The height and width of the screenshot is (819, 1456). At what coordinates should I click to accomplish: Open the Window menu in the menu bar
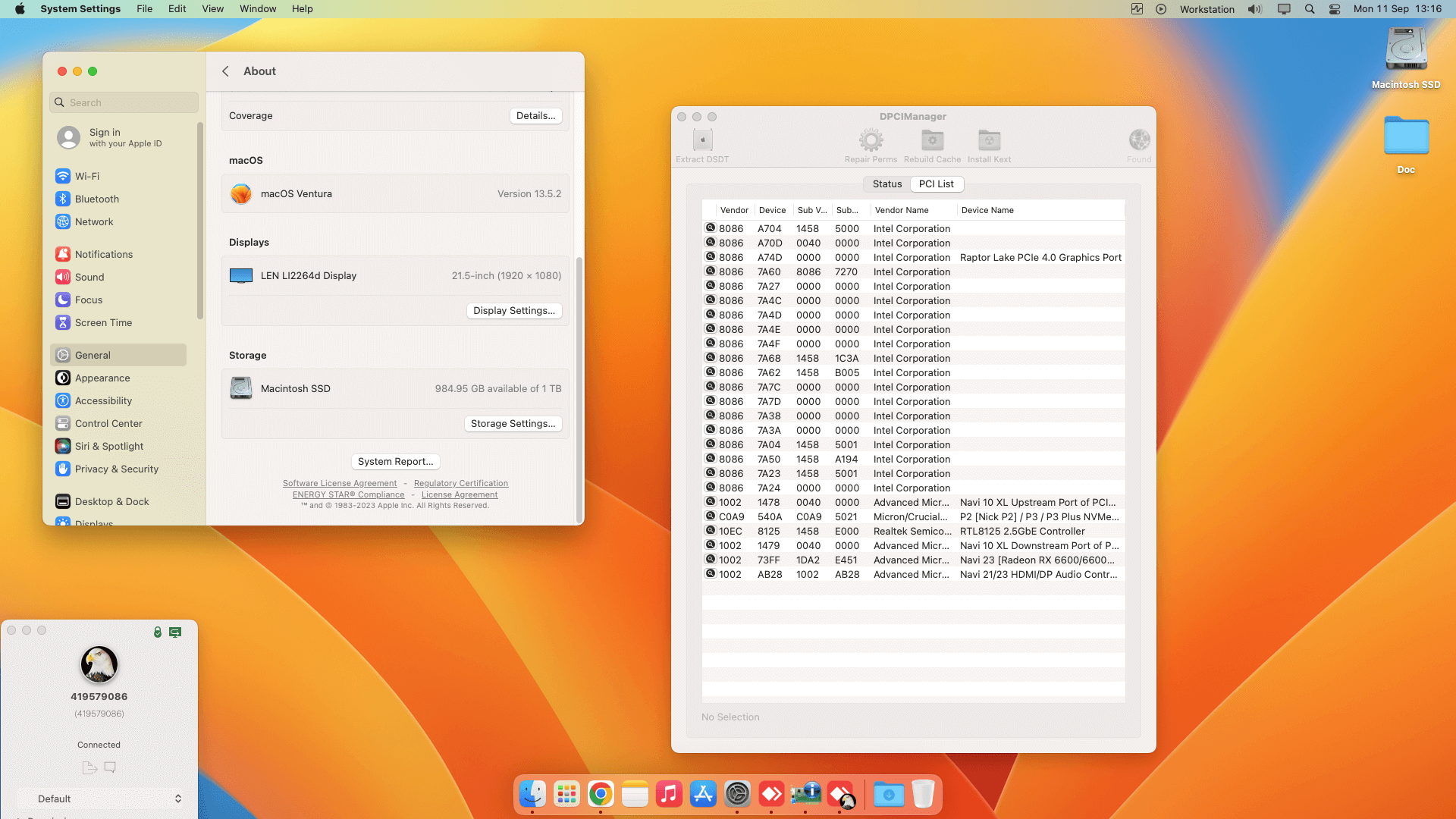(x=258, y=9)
...
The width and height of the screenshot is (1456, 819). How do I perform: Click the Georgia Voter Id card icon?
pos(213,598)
...
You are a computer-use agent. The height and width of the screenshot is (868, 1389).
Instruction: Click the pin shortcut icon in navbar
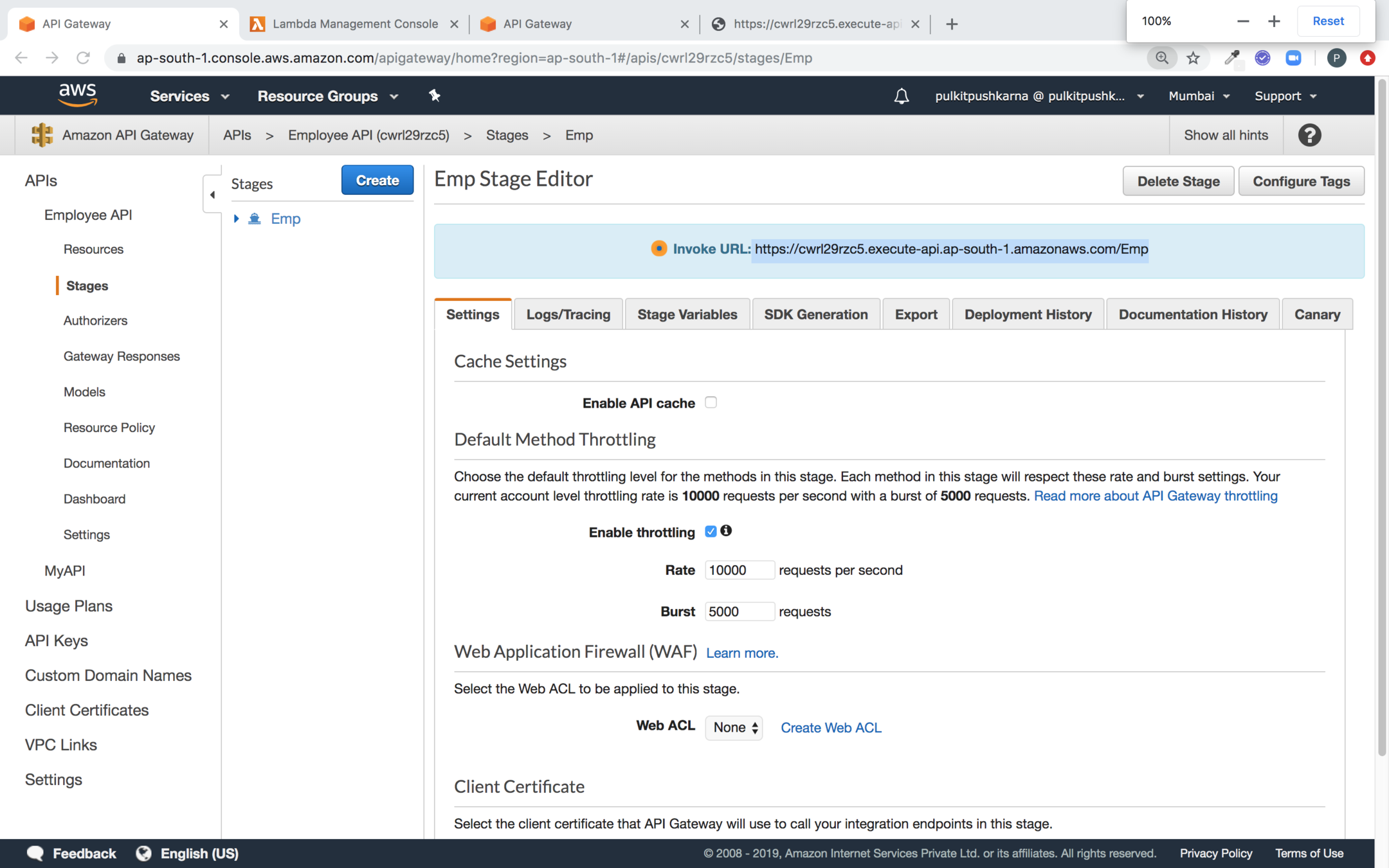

PROBLEM TO SOLVE: Looking back over the data above, restate word for word the lines that begin at the line with "You are a computer-use" and end at the line with "Instruction: Click the", inclusive.

TASK RESULT:
You are a computer-use agent. The height and width of the screenshot is (868, 1389).
Instruction: Click the pin shortcut icon in navbar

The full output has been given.